Diese Anwartschaft folgt allein aus der Abgabe der Erklärung (Rz. 5, 34). Die Erklärung ist unter diesem Gesichtspunkt nicht anfechtbar oder widerruflich[1]. Die Voraussetzungen des § 371 AO müssen objektiv vorliegen, auf die Meinung des "Selbstanzeigenden" kommt es nicht an[2].

[1] Niedersächsisches FG v. 10.9.2005, 3 V 281/05, EFG 2006, 936; FG Baden-Württemberg v. 11.12.2006, 6 K 214/05, EFG 2007, 330; zur Korrektur oder dem Widerruf der in der Erklärung enthaltenen Angaben s. Rz. 58.
[2] Joecks, in Franzen/Gast/Joecks, Steuerstrafrecht, 7. Aufl. 2009, § 371 AO Rz. 34.

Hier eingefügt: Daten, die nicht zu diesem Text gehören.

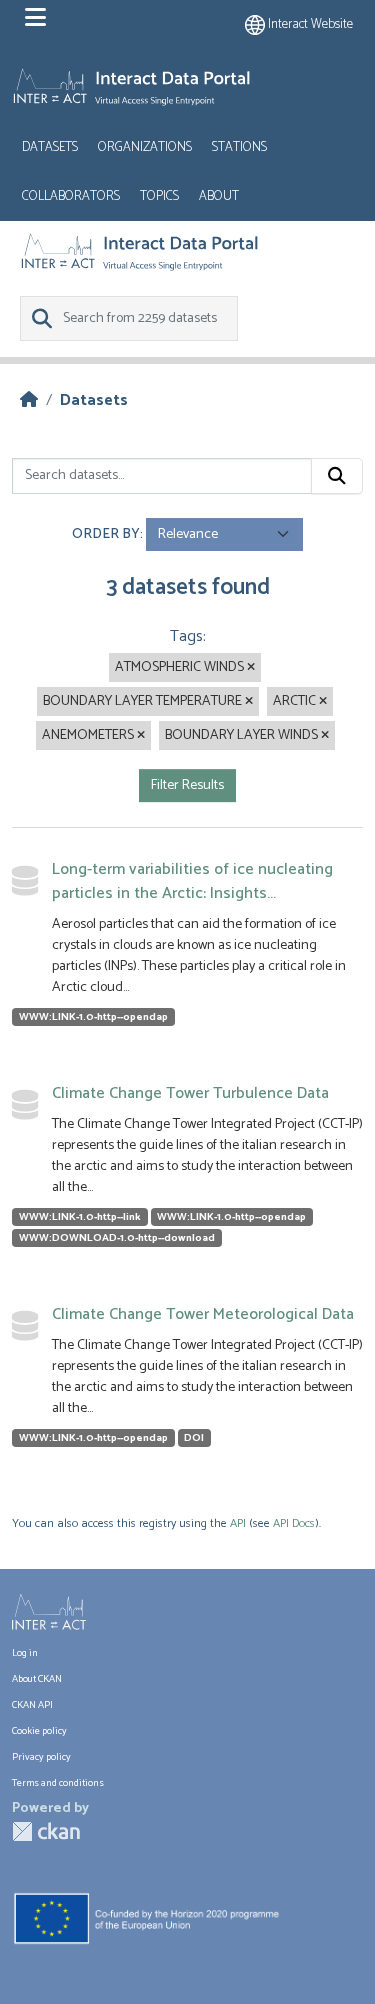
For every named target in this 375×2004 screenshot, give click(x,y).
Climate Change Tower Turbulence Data (190, 1093)
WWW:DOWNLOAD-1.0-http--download (117, 1238)
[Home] (29, 400)
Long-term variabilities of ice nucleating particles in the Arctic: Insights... (192, 881)
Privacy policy (41, 1757)
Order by (106, 534)
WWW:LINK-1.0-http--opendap (93, 1017)
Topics (159, 196)
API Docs (294, 1523)
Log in (25, 1653)
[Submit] (337, 476)
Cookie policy (39, 1731)
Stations (239, 147)
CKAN (46, 1831)
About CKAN (37, 1679)
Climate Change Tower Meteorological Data (203, 1314)
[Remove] (251, 668)
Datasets (50, 147)
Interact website (309, 24)
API (238, 1523)
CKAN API (32, 1705)
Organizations (145, 147)
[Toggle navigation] (35, 18)
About (219, 196)
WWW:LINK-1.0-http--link (80, 1217)
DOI (194, 1438)
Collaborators (71, 196)
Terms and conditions (58, 1783)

2.2.2 Allgemeine Voraussetzungen der Anwartschaft auf Straffreiheit

2.2.2.1 Verfolgbare Steuerhinterziehung

 

Rz. 28

Die Anwartschaft auf Straffreiheit wird nach § 371 Abs. 1 AO für denjenigen begründet, der in den Fällen des § 370 AO die "Selbstanzeigeerklärung" abgibt. Die "Selbstanzeige" setzt einmal das Vorliegen des Straftatbestands der Steuerhinterziehung voraus (Rz. 18).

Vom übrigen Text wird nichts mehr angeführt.